Hazlett: Process and ritual most definitely drive creativity if you use it correctly. It is a lot like a science experiment. You have to have a control group where you know your chemistry ratios and how you combined them together through a specific technique. That is why I make notes on the back of my technique test paper as well as in a journal. When I have more control over how I want to express my image, I can then expose my inkjet negative onto the chemistry coated paper. It is a labor-intensive process, but in the act of making art you need to use intention and forethought.

I find more of my work is successful when it is planned ahead. I have had to wait a year to find the right landscape photograph to complete a final image. Adding inkjet transfer self-portraits to blue Van Dykes is nerve racking and makes making a successful final image even more difficult.
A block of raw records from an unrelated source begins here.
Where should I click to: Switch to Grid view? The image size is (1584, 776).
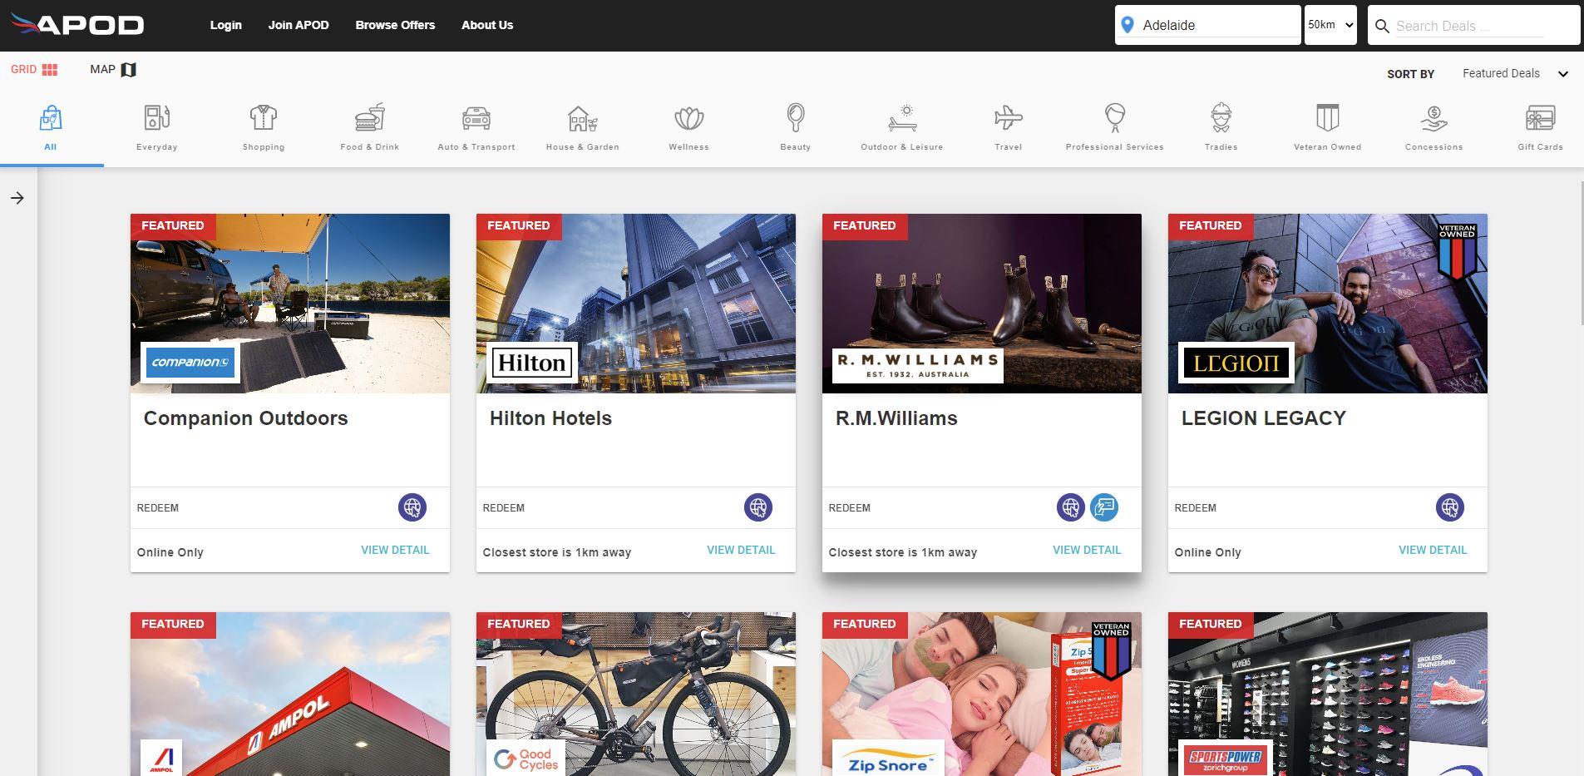coord(34,70)
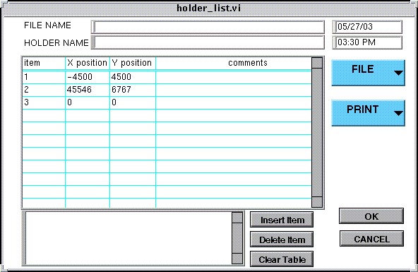Screen dimensions: 418x272
Task: Click the date field 05/27/03
Action: (367, 27)
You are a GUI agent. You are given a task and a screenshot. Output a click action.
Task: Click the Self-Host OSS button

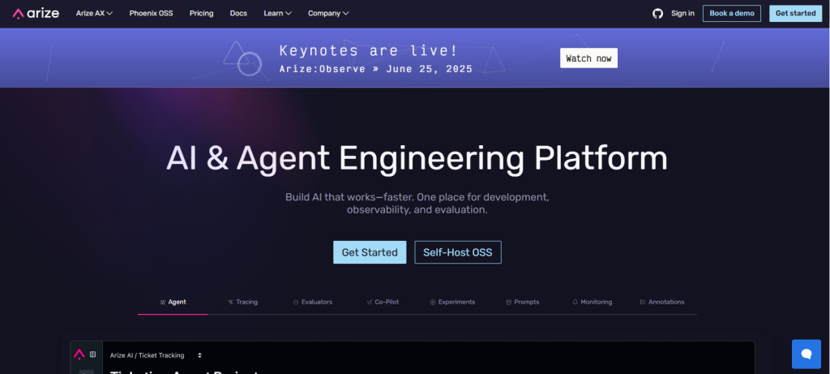(x=458, y=252)
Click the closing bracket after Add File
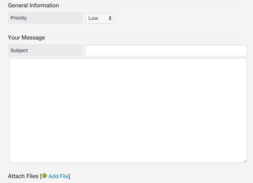Viewport: 253px width, 183px height. point(69,176)
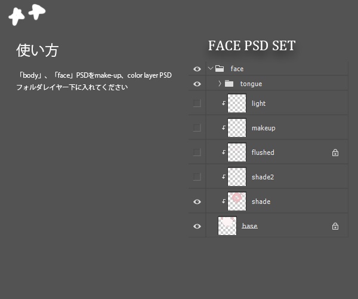The height and width of the screenshot is (299, 358).
Task: Collapse the face group chevron
Action: click(x=210, y=69)
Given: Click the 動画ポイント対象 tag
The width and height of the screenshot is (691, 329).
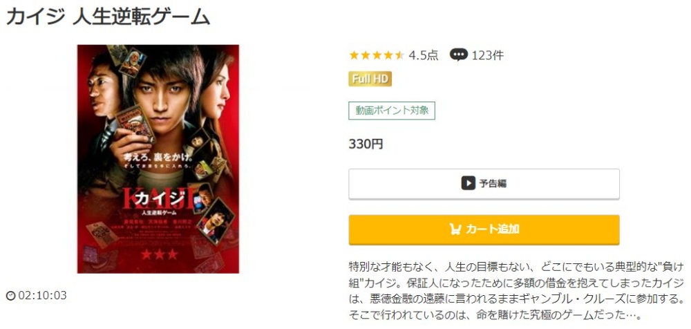Looking at the screenshot, I should point(392,111).
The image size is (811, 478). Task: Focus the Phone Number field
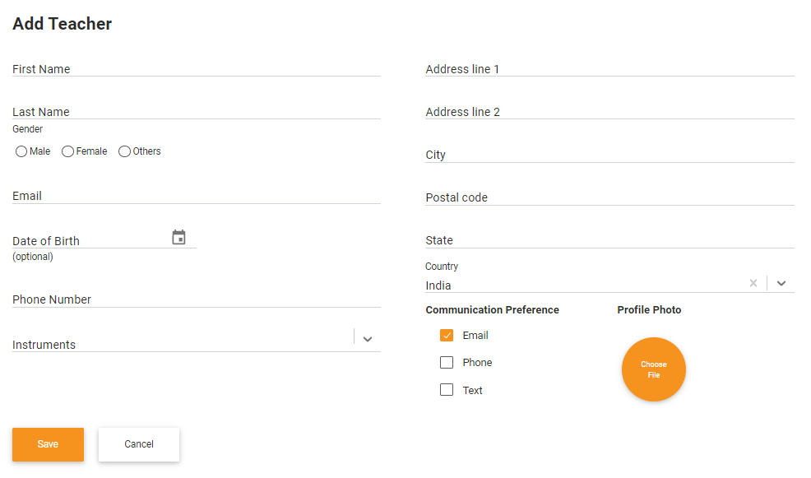pos(197,299)
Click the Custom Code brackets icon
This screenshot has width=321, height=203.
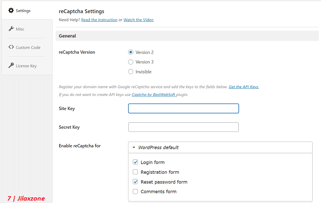(11, 47)
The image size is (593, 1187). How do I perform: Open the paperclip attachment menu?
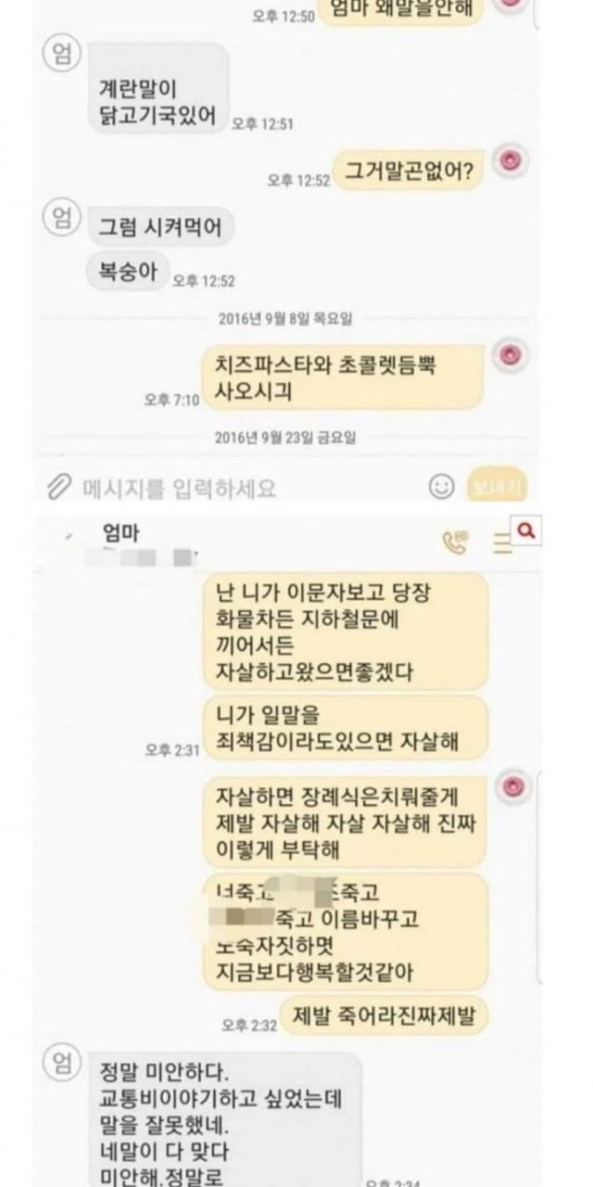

Technically and emotionally, everything needs to work and feel appropriate as a whole. I do have successful images where I have strayed from my intended path or tried to work with a mistake, but it is rare. Without making mistakes or experimenting with a plan, I would not have discovered some of the techniques I use. Making mistakes is a priceless tool in the process of learning. If you can repeat the mistake, then it becomes a technique that can be used with intention.

Smith: Your work also plays with narrative, in an abstract kind of way. For example, your series Midlife and the Alchemy of My Individuation builds and develops with conflict, pacing, and denouement. Do you meticulously plan these narrative movements out before you start creating the series, or do they develop from the work and processes? How does narrative figure into your creative approach?

Hazlett: This series was meticulously planned because it was my thesis work while earning my MFA in Photography from The Academy of Art University. I normally don’t plan projects with this amount of detail but I now see the benefit of sticking to a timeline, keeping track of changes, and being organized. With my current projects, I am writing a basic outline to keep my theme cohesive and have statements prepared so that I can present work even if it’s process.

Smith: And lastly, what projects are you working on now?

Hazlett: Since moving again, I need to build a new darkroom, otherwise I would continue to work on blue Van Dykes and a new series of Salt Prints based upon the Greek mythology Titan Atlas. I have other projects I have started that don’t need a darkroom. I am photographing where I live with a custom-built 8×10 Polaroid pinhole camera and a fabric cyanotype series called Winter Blues. I haven’t decided if I will only use objects and/or film to make the cyanotypes. They will feel and look like a collaged cyanotype.